━━━━━ DATA TO EXAMINE

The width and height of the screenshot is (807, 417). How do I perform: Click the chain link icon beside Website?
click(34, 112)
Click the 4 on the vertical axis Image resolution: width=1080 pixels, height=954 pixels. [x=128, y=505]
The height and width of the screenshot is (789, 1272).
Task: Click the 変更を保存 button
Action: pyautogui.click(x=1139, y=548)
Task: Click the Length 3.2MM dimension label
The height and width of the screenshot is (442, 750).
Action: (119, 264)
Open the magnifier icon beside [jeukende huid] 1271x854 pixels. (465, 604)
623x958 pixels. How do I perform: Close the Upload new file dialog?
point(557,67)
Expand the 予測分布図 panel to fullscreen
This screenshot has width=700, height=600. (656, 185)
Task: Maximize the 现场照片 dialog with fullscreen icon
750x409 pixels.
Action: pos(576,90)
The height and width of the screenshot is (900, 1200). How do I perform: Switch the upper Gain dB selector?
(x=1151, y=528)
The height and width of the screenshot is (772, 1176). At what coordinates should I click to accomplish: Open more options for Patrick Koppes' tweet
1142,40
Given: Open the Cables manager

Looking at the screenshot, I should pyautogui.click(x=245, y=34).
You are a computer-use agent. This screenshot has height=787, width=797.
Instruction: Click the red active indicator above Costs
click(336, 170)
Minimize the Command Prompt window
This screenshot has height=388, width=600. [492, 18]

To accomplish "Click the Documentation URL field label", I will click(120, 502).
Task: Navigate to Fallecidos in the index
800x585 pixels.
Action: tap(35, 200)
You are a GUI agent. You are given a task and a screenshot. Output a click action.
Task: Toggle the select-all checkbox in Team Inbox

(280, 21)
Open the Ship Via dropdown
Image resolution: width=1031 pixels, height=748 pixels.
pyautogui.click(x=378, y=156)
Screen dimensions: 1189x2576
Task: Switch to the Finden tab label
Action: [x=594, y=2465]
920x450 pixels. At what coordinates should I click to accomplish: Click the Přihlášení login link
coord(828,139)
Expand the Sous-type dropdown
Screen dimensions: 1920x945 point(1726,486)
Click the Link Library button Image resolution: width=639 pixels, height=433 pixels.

━━━━━━━━━━

WORK INSTRUCTIONS:
Give again, word for word, the records from their first line to the one with "Open the magnifier", and leave out all else.

RESULT OF THE EXERCISE:
The width and height of the screenshot is (807, 417). How do I perform: Click the chain link icon beside Website?
click(34, 112)
Click the 4 on the vertical axis Image resolution: width=1080 pixels, height=954 pixels. [x=128, y=505]
The height and width of the screenshot is (789, 1272).
Task: Click the 変更を保存 button
Action: pyautogui.click(x=1139, y=548)
Task: Click the Length 3.2MM dimension label
The height and width of the screenshot is (442, 750).
Action: (119, 264)
Open the magnifier icon beside [jeukende huid] 1271x854 pixels. (465, 604)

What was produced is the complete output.